The Walt Disney Company is joining a growing number of businesses to move some operations out of California to states considered to have a “business friendly climate,” in this case Florida where its second theme park is located.
Florida not only has weathered the coronavirus pandemic without imposing draconian lockdown protocols for businesses but it is also a lower-tax state.
Disney will move about 2,000 jobs from its California headquarters to a new campus in Florida, according to Josh D’Amaro, chairman of Disney Parks, Experiences and Products.
Most of the jobs being moved are professional roles in Disney’s Parks, Experiences and Products division, other than those tied to Disneyland in California, D’Amaro told employees in a letter provided to FOX Business Thursday.

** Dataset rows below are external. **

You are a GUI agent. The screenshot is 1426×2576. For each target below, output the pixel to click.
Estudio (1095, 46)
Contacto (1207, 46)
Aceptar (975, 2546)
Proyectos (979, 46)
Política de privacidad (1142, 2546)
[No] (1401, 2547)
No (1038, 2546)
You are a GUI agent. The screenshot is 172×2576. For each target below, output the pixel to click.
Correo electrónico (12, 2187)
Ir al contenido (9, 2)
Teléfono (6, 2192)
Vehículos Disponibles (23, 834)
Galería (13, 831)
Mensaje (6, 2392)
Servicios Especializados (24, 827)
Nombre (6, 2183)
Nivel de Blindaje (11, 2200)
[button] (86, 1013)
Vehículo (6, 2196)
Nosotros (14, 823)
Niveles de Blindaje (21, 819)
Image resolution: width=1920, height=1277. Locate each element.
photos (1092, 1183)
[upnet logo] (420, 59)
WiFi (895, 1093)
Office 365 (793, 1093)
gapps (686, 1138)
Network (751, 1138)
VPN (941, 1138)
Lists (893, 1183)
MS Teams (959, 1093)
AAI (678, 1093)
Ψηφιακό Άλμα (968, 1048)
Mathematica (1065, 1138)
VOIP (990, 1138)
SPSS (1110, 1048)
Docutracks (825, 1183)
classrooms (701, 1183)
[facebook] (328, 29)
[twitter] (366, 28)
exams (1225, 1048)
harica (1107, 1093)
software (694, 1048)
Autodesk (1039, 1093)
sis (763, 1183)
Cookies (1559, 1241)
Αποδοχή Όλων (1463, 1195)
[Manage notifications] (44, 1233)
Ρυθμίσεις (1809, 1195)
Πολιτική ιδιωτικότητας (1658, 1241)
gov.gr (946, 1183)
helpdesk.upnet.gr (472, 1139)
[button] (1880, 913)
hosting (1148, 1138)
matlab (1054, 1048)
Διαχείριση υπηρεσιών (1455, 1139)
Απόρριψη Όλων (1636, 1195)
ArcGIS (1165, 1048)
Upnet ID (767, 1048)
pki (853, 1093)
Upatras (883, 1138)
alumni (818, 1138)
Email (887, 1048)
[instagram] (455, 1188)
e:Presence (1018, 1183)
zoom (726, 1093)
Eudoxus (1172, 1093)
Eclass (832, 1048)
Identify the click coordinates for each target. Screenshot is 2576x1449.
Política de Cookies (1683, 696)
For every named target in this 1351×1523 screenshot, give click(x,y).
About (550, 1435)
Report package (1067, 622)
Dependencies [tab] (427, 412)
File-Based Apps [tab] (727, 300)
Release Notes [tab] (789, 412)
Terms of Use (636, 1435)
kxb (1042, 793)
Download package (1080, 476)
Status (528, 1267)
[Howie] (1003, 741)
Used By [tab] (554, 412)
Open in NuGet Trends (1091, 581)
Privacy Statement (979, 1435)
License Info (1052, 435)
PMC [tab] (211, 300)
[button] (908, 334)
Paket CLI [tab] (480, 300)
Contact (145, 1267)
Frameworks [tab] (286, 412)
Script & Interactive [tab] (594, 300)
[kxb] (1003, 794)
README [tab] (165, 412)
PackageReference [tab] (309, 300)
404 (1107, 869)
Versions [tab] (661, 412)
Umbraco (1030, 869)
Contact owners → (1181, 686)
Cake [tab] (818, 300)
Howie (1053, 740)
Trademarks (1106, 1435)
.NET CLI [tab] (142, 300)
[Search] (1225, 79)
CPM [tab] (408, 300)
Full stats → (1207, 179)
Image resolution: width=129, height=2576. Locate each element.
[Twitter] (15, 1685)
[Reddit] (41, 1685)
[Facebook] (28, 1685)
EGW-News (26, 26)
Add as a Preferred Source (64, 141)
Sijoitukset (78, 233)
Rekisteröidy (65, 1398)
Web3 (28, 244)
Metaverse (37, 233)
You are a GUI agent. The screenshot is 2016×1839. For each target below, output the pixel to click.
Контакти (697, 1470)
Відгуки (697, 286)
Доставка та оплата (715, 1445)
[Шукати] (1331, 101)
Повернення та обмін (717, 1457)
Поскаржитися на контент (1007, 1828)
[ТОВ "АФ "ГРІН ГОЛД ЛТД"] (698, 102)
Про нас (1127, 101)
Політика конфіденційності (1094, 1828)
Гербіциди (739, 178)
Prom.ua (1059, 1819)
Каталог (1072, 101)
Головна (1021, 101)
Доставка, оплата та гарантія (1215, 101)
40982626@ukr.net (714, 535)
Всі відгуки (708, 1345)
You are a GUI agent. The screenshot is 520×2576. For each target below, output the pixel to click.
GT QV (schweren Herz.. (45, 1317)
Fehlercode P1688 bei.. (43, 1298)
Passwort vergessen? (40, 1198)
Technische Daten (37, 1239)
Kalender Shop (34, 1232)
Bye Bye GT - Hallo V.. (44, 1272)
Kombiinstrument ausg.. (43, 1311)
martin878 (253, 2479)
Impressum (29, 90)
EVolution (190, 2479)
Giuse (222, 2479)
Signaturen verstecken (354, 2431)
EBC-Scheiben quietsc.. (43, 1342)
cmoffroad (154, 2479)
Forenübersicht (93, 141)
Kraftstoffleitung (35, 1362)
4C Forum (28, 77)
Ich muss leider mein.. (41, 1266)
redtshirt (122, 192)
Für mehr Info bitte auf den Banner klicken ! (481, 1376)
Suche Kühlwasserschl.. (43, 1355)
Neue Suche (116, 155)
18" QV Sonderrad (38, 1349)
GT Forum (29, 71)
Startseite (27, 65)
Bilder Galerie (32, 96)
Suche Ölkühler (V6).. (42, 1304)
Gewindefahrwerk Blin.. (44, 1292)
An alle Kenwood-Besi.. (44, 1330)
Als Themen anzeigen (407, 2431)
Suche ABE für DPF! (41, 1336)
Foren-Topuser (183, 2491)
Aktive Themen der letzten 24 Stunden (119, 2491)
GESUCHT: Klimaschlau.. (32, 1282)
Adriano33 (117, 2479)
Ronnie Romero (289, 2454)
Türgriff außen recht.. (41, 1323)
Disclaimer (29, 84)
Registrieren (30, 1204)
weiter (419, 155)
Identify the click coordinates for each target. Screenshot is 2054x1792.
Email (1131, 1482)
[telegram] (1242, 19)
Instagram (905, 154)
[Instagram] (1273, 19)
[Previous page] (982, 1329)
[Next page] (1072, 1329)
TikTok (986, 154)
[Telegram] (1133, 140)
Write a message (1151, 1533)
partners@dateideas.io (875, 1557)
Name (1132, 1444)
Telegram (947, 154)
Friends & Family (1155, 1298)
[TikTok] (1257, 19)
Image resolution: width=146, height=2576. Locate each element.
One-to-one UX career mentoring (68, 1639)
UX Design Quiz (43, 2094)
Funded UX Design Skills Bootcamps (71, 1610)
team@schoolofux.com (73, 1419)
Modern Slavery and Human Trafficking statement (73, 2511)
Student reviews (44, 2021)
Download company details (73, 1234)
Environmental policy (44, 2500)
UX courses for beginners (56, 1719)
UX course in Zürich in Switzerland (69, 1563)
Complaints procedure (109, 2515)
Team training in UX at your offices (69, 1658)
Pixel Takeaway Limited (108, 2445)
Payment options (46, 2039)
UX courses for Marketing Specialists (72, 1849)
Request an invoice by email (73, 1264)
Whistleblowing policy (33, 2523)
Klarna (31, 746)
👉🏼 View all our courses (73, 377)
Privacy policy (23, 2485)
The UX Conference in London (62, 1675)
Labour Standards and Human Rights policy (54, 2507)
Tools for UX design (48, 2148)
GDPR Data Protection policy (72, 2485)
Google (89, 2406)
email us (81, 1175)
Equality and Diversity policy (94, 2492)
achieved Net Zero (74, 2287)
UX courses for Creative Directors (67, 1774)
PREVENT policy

The jobs will go to a new campus to be built in Lake Nona, a planned community in Orlando. The move will happen over the next 18 months. D’Amaro said the company decided to make the move in part because of “Florida’s business-friendly climate.”
“This new regional campus gives us the opportunity to consolidate our teams and be more collaborative and impactful both from a creative and operational standpoint,” D’Amaro said.
Disney already has more than 60,000 employees in central Florida.
California’s virus lockdowns shuttered Disneyland there for months while Disney World in Florida was only shut down for four months and opened to limited capacity a year ago.
“Tech firms like Hewlett Packard Enterprise and Oracle have also announced plans to leave,” Fox Business reported. “California’s population dropped by about 135,600 people in 2020. Among them was Tesla CEO Elon Musk, who moved to Texas where the company was building a factory and his rocket business, SpaceX, has been testing spacecraft.”